From the archive – Nitinol sutures

An injectable metal clip may reduce time spent constructing intraocular sutures by up to 20 times

Howard Larkin

Posted: Friday, September 1, 2017

EuroTimes Volume 17
Issue 9, Page 60
First published September 2012

An injectable metal clip may reduce time spent constructing intraocular sutures by up to 20 times, greatly simplifying procedures including pupilloplasty, iris fixation of intraocular lenses, encircling band fixation and anchoring glaucoma drainage devices, Michael Erlanger MD told the innovators session of the ASCRS annual symposium.

The circular, shape-memory titanium-nickel alloy 0.007-inch nitinol (nickel titanium alloy) suture wire is five times stronger than prolene and 38 times stronger than nylon. Proven in neurosurgery and cardiac stent applications, it is highly biocompatible and can be delivered one-handed through needles as small as 30 gauge for intraocular procedures. And unlike filament sutures, the wire clip can be bent and returned to its original shape, said Dr Erlanger, who is developing the technology at the University of Colorado, Denver, US, and has a patent pending on the injectable Nitinol suture with Jeffrey Olson MD.
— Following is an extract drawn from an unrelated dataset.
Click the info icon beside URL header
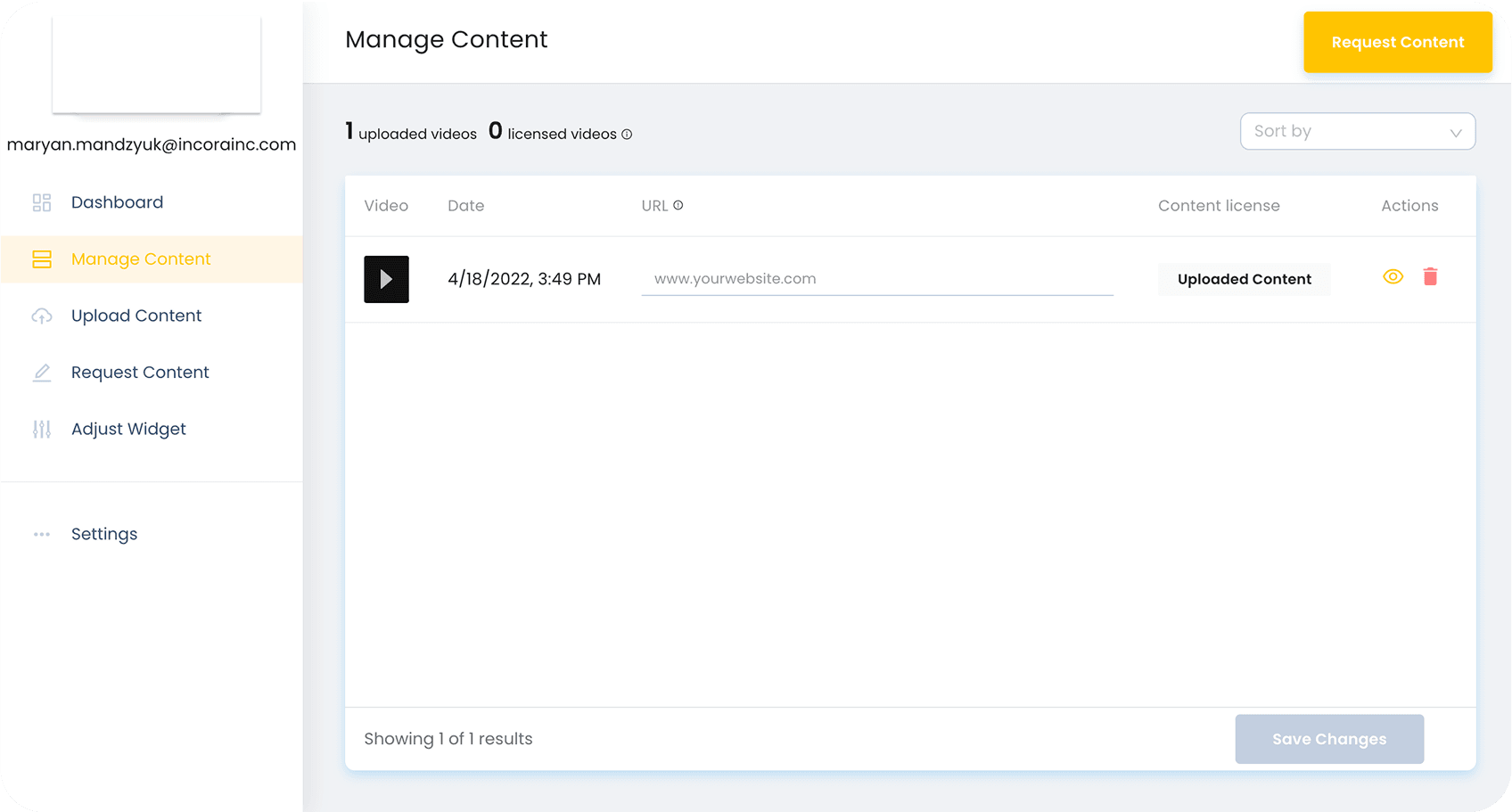1512x812 pixels. click(x=678, y=205)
“This is very useful when you are working in the eye. You don’t have to use ocular gymnastics to get in a Seipser suture,” Dr Erlanger said.

In animal tests, pupilloplasty was performed 16 times faster with the nitinol suture than with a modified Seipser slip knot, and the need for limbal-to-limbal passes was eliminated, making the procedure less technically challenging. Similarly, IOL iris fixation times were reduced 20-fold.

When properly prepared, the titanium-nickel nitinol alloy is highly resistant to corrosion, Dr Erlanger noted. The compound has been used extensively in cardiovascular stents as well as orthopaedic and dental devices.

While nitinol can be formed into any shape, for intraocular use a circular double-coiled clip may be most useful. Dr Erlanger has tested it in 0.5mm and 1.0mm suture sizes. He has developed an injector based on a syringe. Nitinol’s memory characteristics allow the suture to be straightened and injected through a straight or curved needle. It resumes its circular shape as it leaves the injector, allowing it to be anchored in tissue as it comes out. The suture can be manipulated with forceps after injection. Pre-set sutures can be sprung open to grasp haptics, glaucoma shunts, rings or other devices.

In a three-month biocompatibility study involving five Yucatan mini pigs, five eyes receiving nitinol sutures and five receiving modified Seipser knots showed no significant differences in corneal specular cell counts, corneal thickness measured by OCT, corneal histology staining, or retinal histology measured by cell counts of the ganglion cell, inner nuclear and outer nuclear layers, Dr Erlanger reported (Inv Ophthalmol Vis Sci 2011). However, mean surgical time for the nitinol eyes was one minute 18 seconds compared with 19 minutes 38 seconds for the modified Seipser knot eyes (p<0.005).

Other successful tests include anchoring an Ahmed glaucoma drainage shunt, Retisert fixation, installation of encircling bands and IOL fixation, Dr Erlanger said. He believes this technology will find broad application in ophthalmic surgery.